Menyulap Tanah Bengkok jadi Surga Investasi Pedagang dan Petani

Taman Ghanjaran yang berada di Ketapanrame, Kecamatan Trawas, Kabupaten Mojokerto kini menjadi destinasi favorit bagi keluarga.

Geliat Desa Ketapanrame Kembangkan Ekonomi Kerakyatan Lewat Pariwisata (Bagian I)
Kabupaten Mojokerto, Bhirawa
Geliat sektor pariwisata kian bergairah di Kecamatan Trawas, Kabupaten Mojokerto. Berbagai pilihan destinasi terus bertambah sebagai tujuan rekreasi keluarga, komunitas atau sebatas mampir ngopi menikmati view Gunung Penanggungan atau Welirang. Taman Ghanjaran salah satunya, sebuah destinasi wisata yang lahir dari tangan dingin Kepala Desa Ketapanrame, lewat pemanfaatan tanah bengkok yang lama tak produktif.
Senja menyambut malam minggu yang sudah ditunggu-tunggu. Setelah lelah sepekan dengan rutinitas pekerjaan, saatnya menginjak pedal gas dan memilih tujuan healing bersama keluarga. Pilihannya saat ini adalah Taman Ghanjaran. Destinasi wisata yang sudah tiga tahun terakhir dikelola Badan Usaha Milik Desa (BUMdes) Ketapanrame, Kecamatan Trawas, Kabupaten Mojokerto.
Malam minggu pertama di Bulan September masih terasa begitu ceria, (3/9). Mungkin karena tanggal muda. Sepanjang perjalanan, laju kendaraan menuju Trawas tampak lebih ramai dari hari-hari biasa. Hingga di pintu gerbang Taman Ghanjaran, petugas parkir memberi kode dengan menyilangkan kedua tangannya. Tanda bahwa tempat parkir kendaraan roda empat telah penuh. Pengunjung pun dialihkan untuk memarkir mobil di terminal yang terletak persis di seberang Taman Ghanjaran.
Destinasi ini begitu menarik hingga menjadi magnet bagi pengunjung dari berbagai daerah. Salah satu kelebihannya adalah tak ada biaya untuk tiket masuk. Kemudian terdapat berbagai pilihan wahana permainan menarik untuk dicoba. Mulai dari kereta jalan, bianglala, playground, skywave, carrousel, cinema 9 dimensi, bom-bom car, swinger, pontang – panting, skybike dan kolam renang. Namun, untuk wahana ini pengunjung memang harus membeli tiket terlebih dahulu. Harganya cukup terjangkau, mulai dari Rp 5 ribu hingga yang paling mahal Rp 20 ribu.
Kepala Desa Ketapanrame Zainal Arifin bercerita, butuh waktu yang cukup panjang dan energi yang besar untuk menyiapkan destinasi wisata ini.
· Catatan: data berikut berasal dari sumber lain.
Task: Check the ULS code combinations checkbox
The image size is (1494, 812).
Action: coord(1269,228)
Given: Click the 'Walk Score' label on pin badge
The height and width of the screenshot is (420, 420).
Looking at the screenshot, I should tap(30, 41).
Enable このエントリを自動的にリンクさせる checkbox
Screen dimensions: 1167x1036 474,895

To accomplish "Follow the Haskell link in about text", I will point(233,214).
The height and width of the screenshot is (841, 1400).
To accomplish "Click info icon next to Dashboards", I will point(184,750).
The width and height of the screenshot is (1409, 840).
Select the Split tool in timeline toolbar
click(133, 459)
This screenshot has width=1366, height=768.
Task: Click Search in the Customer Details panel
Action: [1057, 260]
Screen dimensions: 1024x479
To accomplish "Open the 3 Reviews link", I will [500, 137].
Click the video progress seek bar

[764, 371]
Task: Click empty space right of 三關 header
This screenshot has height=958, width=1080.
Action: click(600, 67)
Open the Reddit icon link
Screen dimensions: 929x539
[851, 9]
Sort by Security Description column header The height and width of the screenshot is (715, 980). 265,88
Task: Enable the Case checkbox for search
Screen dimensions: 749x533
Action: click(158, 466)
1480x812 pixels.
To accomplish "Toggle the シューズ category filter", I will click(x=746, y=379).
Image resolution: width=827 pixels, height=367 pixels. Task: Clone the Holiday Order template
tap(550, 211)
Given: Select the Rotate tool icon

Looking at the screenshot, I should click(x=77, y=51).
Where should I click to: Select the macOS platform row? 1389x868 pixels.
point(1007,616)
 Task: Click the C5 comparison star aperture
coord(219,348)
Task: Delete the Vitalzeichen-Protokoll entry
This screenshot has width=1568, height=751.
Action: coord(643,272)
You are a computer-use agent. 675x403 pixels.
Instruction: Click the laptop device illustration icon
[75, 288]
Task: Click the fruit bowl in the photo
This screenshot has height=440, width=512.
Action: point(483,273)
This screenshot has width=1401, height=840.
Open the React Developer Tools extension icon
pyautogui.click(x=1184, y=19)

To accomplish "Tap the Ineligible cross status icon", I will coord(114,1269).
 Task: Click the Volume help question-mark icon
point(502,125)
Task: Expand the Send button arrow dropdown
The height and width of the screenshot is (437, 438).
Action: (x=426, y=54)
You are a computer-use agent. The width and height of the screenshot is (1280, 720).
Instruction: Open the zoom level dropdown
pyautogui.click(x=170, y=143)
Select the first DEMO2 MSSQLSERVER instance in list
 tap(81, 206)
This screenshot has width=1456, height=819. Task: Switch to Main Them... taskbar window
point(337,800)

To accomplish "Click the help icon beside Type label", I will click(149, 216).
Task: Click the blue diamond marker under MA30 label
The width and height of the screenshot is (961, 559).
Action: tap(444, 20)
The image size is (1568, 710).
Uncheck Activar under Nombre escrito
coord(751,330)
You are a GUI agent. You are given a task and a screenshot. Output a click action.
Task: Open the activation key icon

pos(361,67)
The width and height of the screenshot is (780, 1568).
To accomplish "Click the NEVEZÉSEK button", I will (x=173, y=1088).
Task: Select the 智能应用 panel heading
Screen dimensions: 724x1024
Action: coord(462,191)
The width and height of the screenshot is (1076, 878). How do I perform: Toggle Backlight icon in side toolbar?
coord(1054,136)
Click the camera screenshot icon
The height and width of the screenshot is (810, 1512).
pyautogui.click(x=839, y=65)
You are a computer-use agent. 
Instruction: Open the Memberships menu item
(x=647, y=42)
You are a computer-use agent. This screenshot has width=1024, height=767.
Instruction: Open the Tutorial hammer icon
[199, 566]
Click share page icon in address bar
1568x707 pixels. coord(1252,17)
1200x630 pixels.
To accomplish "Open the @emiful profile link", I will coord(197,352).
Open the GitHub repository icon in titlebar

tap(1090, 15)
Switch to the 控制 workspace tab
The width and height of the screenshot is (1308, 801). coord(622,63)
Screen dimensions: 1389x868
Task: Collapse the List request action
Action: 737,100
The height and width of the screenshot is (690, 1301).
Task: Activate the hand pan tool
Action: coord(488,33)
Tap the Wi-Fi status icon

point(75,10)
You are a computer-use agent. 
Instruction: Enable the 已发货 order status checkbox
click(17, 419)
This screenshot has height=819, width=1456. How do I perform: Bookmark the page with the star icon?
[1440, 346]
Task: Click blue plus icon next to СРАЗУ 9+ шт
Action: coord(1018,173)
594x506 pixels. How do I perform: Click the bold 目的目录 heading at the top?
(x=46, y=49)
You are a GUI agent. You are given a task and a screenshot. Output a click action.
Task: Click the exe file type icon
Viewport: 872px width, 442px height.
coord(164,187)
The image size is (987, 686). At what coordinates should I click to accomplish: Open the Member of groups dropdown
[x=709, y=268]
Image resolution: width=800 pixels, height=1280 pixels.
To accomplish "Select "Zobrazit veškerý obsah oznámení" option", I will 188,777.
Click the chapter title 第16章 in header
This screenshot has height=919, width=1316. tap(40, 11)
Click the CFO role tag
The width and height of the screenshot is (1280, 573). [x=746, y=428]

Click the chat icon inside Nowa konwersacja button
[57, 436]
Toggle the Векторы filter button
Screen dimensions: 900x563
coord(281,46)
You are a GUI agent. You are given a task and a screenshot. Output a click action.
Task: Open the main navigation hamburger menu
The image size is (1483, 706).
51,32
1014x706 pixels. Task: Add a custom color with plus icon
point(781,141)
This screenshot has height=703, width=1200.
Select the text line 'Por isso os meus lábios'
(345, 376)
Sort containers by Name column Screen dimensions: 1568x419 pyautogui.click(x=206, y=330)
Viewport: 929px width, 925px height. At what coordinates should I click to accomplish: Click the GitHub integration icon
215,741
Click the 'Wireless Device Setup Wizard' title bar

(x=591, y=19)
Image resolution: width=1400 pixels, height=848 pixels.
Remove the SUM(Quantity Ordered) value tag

Apalagi untuk level pemerintahan desa yang anggarannya sangat terbatas.
“Taman Ghanjaran ini berdiri di atas tanah bengkok atau Tanah Kas Desa (TKD) seluas 3 hektare. Awalnya hanya disewakan untuk kegiatan pertanian dan hasil sewanya dimasukkan dalam APBDes untuk tambahan penghasilan kepala desa dan perangkat desa,” jelas Arifin.
Seiring waktu berjalan, nilai ekonomi yang diperoleh dari pengelolaan pertanian tersebut begitu kecil. Ini karena mata pencahariaan utama masyarakat Desa Ketapanrame adalah pedagang, sehingga bertani hanya dijadikan sebagai sampingan. Di sisi lain, biaya produksi untuk pertanian juga cukup tinggi dan tak sebanding dengan hasilnya.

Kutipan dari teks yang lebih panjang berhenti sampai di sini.